Name of the Vulnerable Software and Affected Versions: OpenKilda versions prior to 1.164.0 Description: OpenKilda, an open-source OpenFlow controller, contains an XML external entity (XXE) injection vulnerability. This vulnerability, in combination with GHSL-2025-024, allows unauthenticated attackers to exfiltrate information from the instance where the OpenKilda UI is running, potentially leading to information disclosure. Recommendations: Update to version 1.164.0 or later.

**Name of the Vulnerable Software and Affected Versions** Umbrel versions prior to 1.2.2 **Description** The login functionality of Umbrel contains a reflected cross-site scripting (XSS) vulnerability in `use-auth.tsx`. An attacker can specify a malicious `redirect` query parameter to trigger the vulnerability. If a JavaScript URL is passed to the `redirect` parameter, the attacker-provided JavaScript will be executed after the user enters their password and clicks on login. **Recommendations** For versions prior to 1.2.2, update to version 1.2.2 or later to resolve the issue. As a temporary workaround, consider disabling the login functionality until a patch is available. Restrict access to the `use-auth.tsx` module to minimize the risk of exploitation. Avoid using the `redirect` parameter in the login functionality until the issue is resolved.

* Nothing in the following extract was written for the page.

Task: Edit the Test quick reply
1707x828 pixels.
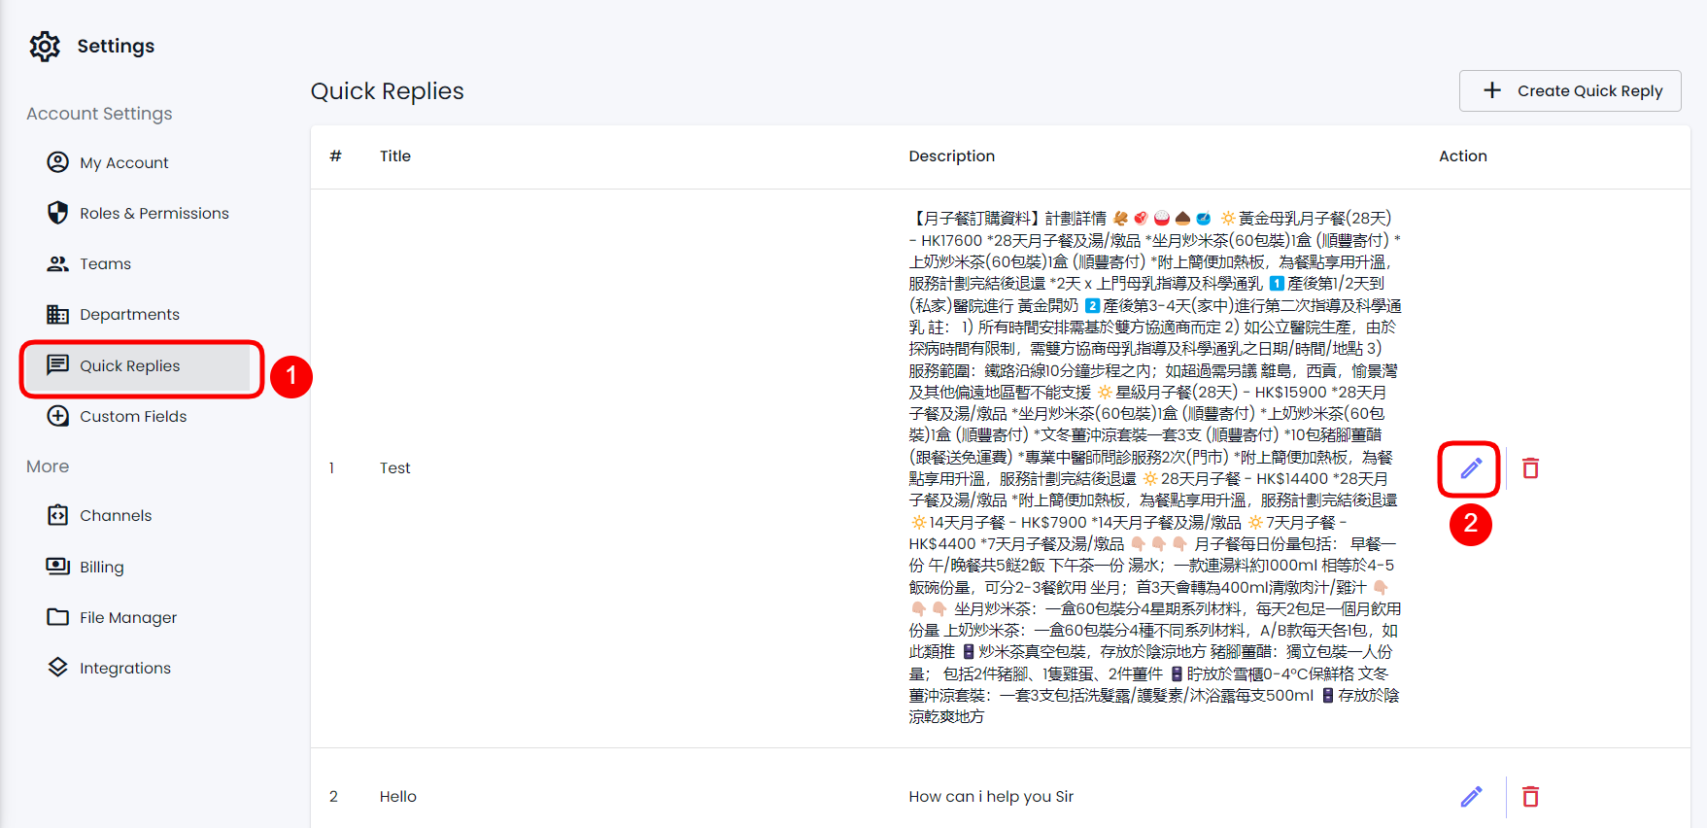Action: click(x=1471, y=468)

**Name of the Vulnerable Software and Affected Versions** OpenC3 COSMOS versions prior to 5.19.0 **Description** A path traversal vulnerability inside of `LocalMode`'s `open local file` method allows an authenticated user with adequate permissions to download any `.txt` via the `ScreensController#show` on the web server COSMOS is running on, depending on the file permissions. This issue may lead to Information Disclosure. **Recommendations** For versions prior to 5.19.0, update to version 5.19.0 to resolve the issue. As a temporary workaround, consider restricting access to the `ScreensController#show` endpoint or limiting the permissions of authenticated users to minimize the risk of exploitation.

**Name of the Vulnerable Software and Affected Versions** OpenC3 COSMOS Open Source Edition versions prior to 5.19.0 **Description** The login functionality of OpenC3 COSMOS contains a reflected cross-site scripting (XSS) vulnerability. This issue may lead to Remote Code Execution (RCE). The vulnerability affects the Open Source Edition, not the OpenC3 COSMOS Enterprise Edition. **Recommendations** For OpenC3 COSMOS Open Source Edition versions prior to 5.19.0, update to version 5.19.0 to resolve the issue. As a temporary workaround, consider restricting access to the login functionality until the update is applied.

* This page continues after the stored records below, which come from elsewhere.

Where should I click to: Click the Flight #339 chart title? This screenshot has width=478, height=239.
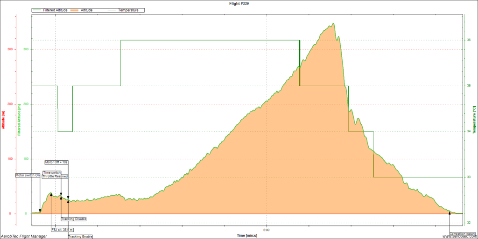click(239, 3)
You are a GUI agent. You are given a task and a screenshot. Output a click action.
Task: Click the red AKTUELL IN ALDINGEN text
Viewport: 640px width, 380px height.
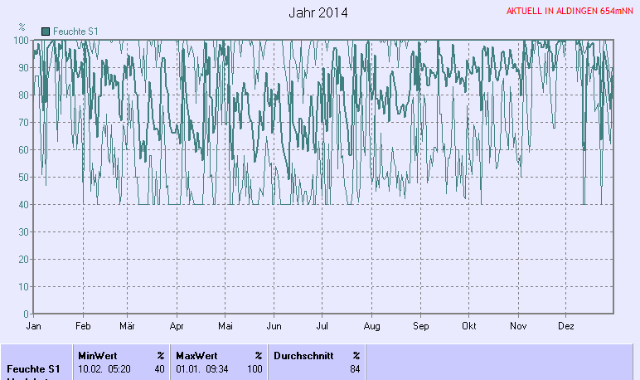(x=570, y=12)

**Name of the Vulnerable Software and Affected Versions** OpenC3 COSMOS versions prior to 5.19.0 **Description** OpenC3 COSMOS stores the password of a user unencrypted in the LocalStorage of a web browser. This makes the user password susceptible to exfiltration via Cross-site scripting. The issue may lead to Information Disclosure. This only affects Open Source edition, and not OpenC3 COSMOS Enterprise Edition. **Recommendations** For versions prior to 5.19.0, update to version 5.19.0 to resolve the issue. As a temporary workaround, consider clearing the LocalStorage of the web browser to minimize the risk of password exfiltration. Restrict access to sensitive data and embedded systems until the update is applied.

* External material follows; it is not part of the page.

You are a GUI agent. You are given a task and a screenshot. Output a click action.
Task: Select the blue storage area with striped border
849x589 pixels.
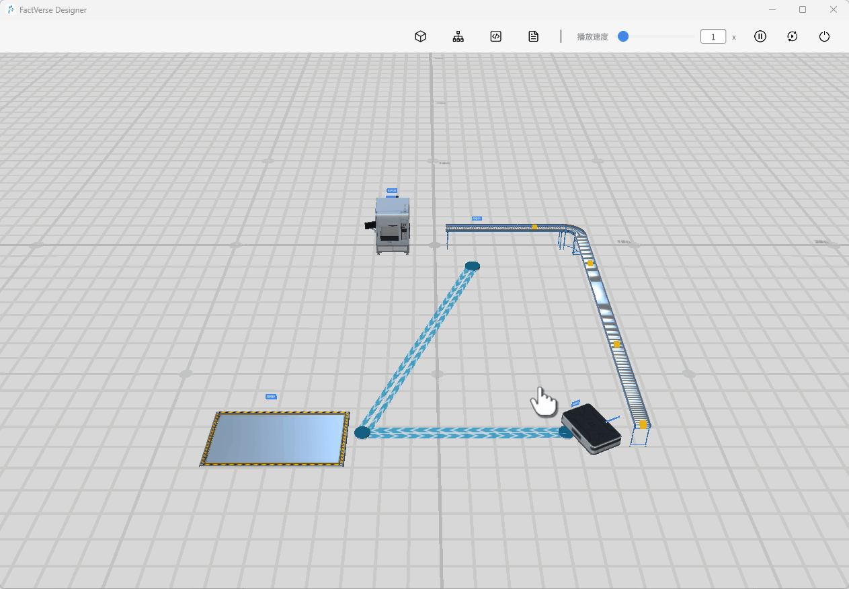coord(277,438)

**Name of the Vulnerable Software and Affected Versions** openHAB versions prior to 4.2.1 **Description** The issue concerns the CometVisu add-on of openHAB, which has file system endpoints that do not require authentication. Additionally, the endpoint to update an existing file is susceptible to path traversal, making it possible for an attacker to overwrite existing files on the openHAB instance. If the overwritten file is a shell script that is executed at a later time, this can allow remote code execution by an attacker. **Recommendations** For openHAB versions prior to 4.2.1, upgrade to version 4.2.1 to receive a patch. As a temporary workaround, consider restricting access to the file system endpoints to minimize the risk of exploitation. Avoid using the endpoint to update an existing file until the issue is resolved.